E-2947/2014 5. Was der Beschwerdeführer dagegen vorbringt, ist nicht geeignet, die vorinstanzliche Entscheidung umzustossen. Der Wunsch, aufgrund der seelischen und körperlichen Belastungen durch den Bürgerkrieg in der Nähe der Geschwister leben zu können, ist zwar verständlich, vermag aber per se kein besonderes Abhängigkeitsverhältnis zu begründen. Ebenso wenig ist eine schwerwiegende Gefährdung im Sinne von Art. 22 Abs. 2 der Asylverordnung 1 vom 11. August 1999 (AsylV 1, SR 142.311) zu erkennen, was vom Beschwerdeführer auch nicht geltend gemacht wurde. Es konnte mithin kein gesetzlicher Grund für einen Kantonswechsel vorgebracht werden. Die Vorinstanz weist ausserdem zu Recht darauf hin, dass der Beschwerdeführer und seine Geschwister in Nachbarkantonen und somit nicht weit voneinander entfernt leben. Sie hat somit das Gesuch um einen Kantonswechsel zu Recht abgelehnt. 6. Aus diesen Erwägungen ergibt sich, dass die angefochtene Verfügung Bundesrecht nicht verletzt und auch sonst nicht zu beanstanden ist (Art. 106 AsylG). Die Beschwerde ist abzuweisen. 7. 7.1 Der Beschwerdeführer beantragt die Gewährung der unentgeltlichen Prozessführung gemäss Art. 65 Abs. 1 VwVG. Aus den vorstehenden Erwägungen ergibt sich, dass sein Begehren als aussichtslos zu gelten hat. Damit ist eine der kumulativ zu erfüllenden Voraussetzungen zur Gewährung der unentgeltlichen Rechtspflege nicht gegeben, weshalb dem Gesuch nicht stattzugeben ist. 7.2 Bei diesem Ausgang des Verfahrens sind die Kosten von Fr. 600.– (Art. 1–3 des Reglements vom 21. Februar 2008 über die Kosten und Entschädigungen vor dem Bundesverwaltungsgericht [VGKE], [SR 173.320.2]) dem Beschwerdeführer aufzuerlegen (Art. 63 Abs. 1 VwVG). Der Antrag auf Verzicht auf die Erhebung eines Kostenvorschusses wird damit gegenstandslos.

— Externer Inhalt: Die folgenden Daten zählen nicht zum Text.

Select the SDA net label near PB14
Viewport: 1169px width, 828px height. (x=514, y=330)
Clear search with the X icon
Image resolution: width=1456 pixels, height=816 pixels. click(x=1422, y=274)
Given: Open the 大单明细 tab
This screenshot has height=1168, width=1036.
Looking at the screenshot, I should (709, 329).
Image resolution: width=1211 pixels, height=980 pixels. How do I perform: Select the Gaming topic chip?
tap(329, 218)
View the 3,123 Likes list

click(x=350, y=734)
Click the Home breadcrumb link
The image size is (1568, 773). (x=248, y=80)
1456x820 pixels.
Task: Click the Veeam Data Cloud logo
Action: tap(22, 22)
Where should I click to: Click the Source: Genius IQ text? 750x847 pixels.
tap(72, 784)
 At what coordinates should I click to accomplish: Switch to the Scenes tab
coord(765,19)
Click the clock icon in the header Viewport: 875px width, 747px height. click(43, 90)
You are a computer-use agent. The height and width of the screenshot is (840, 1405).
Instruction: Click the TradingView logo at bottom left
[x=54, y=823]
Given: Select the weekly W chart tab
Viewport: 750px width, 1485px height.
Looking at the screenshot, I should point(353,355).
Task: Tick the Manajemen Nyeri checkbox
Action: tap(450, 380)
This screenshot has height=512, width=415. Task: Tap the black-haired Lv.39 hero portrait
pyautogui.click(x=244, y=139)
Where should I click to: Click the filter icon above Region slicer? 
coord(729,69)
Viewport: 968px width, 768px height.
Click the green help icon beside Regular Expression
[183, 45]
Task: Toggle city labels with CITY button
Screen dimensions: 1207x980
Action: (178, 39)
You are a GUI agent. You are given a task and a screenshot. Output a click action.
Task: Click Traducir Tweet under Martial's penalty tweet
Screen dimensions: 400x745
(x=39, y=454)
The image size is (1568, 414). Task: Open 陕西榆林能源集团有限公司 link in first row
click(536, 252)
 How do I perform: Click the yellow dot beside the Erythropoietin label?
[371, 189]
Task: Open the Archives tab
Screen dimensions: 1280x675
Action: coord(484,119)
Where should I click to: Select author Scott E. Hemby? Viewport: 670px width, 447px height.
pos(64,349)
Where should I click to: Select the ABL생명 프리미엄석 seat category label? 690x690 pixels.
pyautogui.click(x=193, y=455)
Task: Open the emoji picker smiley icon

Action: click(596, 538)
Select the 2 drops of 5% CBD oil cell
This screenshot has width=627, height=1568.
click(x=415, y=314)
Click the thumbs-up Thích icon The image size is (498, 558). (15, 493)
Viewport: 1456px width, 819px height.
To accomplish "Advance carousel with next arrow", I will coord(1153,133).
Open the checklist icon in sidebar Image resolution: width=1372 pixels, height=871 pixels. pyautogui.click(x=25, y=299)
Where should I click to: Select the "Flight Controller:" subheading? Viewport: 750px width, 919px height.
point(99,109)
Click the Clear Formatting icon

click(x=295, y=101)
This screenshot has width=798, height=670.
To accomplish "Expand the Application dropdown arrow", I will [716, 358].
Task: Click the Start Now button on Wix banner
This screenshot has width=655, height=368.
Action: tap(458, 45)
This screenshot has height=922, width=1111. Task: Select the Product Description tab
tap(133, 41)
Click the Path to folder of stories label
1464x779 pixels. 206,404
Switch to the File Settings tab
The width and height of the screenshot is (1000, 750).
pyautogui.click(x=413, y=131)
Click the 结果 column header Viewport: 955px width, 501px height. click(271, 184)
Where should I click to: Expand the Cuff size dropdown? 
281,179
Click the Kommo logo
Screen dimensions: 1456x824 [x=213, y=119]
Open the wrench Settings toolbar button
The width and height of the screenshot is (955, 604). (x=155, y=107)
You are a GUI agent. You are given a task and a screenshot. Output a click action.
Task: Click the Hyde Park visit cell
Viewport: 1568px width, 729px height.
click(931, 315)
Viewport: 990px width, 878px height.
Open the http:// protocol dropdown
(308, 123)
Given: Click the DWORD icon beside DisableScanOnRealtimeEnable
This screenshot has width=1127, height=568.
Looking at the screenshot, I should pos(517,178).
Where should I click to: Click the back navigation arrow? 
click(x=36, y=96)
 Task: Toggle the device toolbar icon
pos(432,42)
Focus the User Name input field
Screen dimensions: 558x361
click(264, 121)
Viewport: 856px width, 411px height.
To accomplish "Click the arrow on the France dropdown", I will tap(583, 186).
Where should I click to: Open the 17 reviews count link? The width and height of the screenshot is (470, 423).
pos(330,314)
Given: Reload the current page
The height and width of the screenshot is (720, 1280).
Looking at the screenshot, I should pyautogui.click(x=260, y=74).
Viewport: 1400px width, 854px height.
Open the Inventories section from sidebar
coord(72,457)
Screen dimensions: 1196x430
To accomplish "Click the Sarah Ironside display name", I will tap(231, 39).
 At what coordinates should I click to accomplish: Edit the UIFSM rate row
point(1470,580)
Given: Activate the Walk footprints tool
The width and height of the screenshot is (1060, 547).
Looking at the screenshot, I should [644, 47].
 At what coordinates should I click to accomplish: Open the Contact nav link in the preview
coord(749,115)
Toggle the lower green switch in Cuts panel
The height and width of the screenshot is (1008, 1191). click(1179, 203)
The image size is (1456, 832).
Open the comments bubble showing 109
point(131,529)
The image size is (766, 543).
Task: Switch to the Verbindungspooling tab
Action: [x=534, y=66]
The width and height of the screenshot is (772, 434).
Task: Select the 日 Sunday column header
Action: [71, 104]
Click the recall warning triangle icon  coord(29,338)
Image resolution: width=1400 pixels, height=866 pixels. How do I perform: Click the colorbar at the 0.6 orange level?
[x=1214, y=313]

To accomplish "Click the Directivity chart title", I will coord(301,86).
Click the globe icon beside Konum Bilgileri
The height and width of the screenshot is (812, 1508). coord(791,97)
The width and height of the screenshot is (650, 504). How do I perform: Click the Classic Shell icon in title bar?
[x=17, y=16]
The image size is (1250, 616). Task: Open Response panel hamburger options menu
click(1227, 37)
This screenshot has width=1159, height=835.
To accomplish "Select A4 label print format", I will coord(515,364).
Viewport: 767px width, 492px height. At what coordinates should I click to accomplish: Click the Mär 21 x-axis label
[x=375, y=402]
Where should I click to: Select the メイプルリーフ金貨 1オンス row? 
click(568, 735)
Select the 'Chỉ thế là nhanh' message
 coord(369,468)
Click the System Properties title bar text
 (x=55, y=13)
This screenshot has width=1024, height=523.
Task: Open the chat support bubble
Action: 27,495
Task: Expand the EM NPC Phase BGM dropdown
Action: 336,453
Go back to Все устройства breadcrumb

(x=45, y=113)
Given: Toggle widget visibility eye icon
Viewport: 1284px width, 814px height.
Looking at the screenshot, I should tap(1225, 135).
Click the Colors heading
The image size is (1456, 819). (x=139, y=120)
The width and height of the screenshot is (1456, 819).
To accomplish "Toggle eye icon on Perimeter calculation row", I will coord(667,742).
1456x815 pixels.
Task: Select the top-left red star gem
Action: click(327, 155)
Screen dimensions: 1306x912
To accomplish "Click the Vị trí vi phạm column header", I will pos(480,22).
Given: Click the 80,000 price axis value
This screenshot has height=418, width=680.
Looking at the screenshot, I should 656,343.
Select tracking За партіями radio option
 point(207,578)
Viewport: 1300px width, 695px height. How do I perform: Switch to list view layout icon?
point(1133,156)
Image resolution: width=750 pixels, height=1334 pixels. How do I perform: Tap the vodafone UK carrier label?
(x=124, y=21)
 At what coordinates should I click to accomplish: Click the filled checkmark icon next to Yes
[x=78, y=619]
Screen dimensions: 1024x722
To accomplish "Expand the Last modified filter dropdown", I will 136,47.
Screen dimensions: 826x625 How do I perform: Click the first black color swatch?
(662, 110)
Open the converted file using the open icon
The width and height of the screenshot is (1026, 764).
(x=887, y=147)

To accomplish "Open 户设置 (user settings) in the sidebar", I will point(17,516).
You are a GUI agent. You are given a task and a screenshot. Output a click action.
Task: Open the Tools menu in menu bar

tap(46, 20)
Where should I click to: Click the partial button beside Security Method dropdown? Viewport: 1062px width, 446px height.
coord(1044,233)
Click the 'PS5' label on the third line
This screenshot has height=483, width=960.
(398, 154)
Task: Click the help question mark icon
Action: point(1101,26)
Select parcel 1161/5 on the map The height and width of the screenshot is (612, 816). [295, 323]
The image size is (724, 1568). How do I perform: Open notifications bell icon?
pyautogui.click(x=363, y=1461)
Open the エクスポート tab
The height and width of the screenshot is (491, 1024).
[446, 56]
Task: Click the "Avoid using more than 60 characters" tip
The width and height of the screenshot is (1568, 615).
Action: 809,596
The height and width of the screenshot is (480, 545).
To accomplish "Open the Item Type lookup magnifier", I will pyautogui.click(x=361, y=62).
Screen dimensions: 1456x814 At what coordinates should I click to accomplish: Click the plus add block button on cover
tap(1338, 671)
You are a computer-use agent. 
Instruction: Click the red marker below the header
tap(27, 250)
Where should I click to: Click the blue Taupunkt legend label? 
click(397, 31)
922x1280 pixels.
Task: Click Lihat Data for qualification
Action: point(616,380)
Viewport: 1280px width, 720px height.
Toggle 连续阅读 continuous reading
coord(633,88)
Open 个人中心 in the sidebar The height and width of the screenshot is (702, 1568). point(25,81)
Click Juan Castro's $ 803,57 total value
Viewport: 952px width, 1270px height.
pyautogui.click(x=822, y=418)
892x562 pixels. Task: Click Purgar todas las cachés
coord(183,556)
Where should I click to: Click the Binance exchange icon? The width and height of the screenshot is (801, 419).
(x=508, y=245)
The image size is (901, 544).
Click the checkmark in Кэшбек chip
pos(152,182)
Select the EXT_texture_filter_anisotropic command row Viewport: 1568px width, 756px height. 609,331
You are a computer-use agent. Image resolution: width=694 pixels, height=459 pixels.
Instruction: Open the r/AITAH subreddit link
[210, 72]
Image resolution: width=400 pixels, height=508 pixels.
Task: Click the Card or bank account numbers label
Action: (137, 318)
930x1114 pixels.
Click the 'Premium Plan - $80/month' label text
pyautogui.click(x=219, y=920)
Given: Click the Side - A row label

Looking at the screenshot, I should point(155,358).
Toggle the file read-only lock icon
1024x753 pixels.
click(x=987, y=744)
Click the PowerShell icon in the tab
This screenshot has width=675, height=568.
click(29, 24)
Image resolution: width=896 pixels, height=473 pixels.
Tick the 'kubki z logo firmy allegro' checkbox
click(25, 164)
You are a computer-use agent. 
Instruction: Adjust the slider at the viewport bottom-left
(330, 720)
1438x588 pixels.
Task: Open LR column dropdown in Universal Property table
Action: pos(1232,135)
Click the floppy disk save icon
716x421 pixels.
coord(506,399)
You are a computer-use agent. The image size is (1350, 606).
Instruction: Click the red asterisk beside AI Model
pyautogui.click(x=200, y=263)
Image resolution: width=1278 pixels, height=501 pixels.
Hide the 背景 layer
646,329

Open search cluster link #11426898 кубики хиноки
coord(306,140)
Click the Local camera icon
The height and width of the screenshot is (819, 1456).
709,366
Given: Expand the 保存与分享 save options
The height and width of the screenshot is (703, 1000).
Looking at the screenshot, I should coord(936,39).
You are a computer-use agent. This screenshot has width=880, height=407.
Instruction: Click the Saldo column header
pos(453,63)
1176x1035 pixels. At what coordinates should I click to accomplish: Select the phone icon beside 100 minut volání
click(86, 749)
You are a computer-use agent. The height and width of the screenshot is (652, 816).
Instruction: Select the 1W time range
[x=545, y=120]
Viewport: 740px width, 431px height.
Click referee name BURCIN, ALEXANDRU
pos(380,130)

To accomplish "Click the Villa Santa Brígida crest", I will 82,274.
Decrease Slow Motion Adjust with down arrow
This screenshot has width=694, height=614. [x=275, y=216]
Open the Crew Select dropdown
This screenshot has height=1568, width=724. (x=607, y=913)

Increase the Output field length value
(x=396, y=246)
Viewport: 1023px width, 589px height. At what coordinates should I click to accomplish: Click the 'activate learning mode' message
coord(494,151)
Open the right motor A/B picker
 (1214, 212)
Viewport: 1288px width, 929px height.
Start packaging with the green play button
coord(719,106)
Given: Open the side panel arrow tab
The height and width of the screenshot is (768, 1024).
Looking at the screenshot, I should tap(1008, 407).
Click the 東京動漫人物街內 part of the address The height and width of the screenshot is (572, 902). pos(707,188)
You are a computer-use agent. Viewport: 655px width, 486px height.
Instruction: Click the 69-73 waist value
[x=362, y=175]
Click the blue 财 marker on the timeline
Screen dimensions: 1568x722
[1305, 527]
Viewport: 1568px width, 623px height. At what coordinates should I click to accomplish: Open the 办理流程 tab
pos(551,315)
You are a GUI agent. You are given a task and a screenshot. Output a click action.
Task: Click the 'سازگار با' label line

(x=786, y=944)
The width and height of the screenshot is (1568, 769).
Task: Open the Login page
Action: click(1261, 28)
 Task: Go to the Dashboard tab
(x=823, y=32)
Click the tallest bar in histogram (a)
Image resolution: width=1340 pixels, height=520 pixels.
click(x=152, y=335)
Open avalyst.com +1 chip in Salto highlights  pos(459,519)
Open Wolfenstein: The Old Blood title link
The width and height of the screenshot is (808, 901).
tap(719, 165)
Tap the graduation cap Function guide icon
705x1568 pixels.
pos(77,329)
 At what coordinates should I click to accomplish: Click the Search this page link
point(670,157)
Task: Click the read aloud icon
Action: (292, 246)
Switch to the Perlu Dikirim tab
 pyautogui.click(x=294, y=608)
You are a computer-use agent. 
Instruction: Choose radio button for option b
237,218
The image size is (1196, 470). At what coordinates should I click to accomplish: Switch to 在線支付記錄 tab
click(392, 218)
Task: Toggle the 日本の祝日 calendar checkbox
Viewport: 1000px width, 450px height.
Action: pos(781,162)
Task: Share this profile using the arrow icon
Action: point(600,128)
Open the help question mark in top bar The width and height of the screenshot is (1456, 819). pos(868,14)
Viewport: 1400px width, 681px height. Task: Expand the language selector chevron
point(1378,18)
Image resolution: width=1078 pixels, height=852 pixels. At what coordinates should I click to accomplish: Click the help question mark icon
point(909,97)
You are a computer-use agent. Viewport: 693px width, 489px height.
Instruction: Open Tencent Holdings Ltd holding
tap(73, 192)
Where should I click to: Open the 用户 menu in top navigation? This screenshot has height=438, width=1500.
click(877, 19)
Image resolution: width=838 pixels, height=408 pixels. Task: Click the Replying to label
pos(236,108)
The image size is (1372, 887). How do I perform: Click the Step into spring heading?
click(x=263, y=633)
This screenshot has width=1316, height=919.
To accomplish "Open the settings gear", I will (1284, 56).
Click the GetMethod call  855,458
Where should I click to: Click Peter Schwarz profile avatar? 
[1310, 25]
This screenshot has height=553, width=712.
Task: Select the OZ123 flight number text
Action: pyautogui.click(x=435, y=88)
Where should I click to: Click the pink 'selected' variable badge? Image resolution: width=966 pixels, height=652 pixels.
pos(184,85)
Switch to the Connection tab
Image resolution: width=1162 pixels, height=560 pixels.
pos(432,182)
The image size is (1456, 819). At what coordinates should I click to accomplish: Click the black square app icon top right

(Dispositiv nächste Seite)

E-2947/2014 Demnach erkennt das Bundesverwaltungsgericht: 1. Die Beschwerde wird abgewiesen. 2. Die Verfahrenskosten von Fr. 600.– werden dem Beschwerdeführerr auferlegt. Dieser Betrag ist innert 30 Tagen ab Versand des Urteils zu Gunsten der Gerichtskasse zu überweisen. 3. Dieses Urteil geht an den Beschwerdeführer, das BFM und die zuständige kantonale Behörde.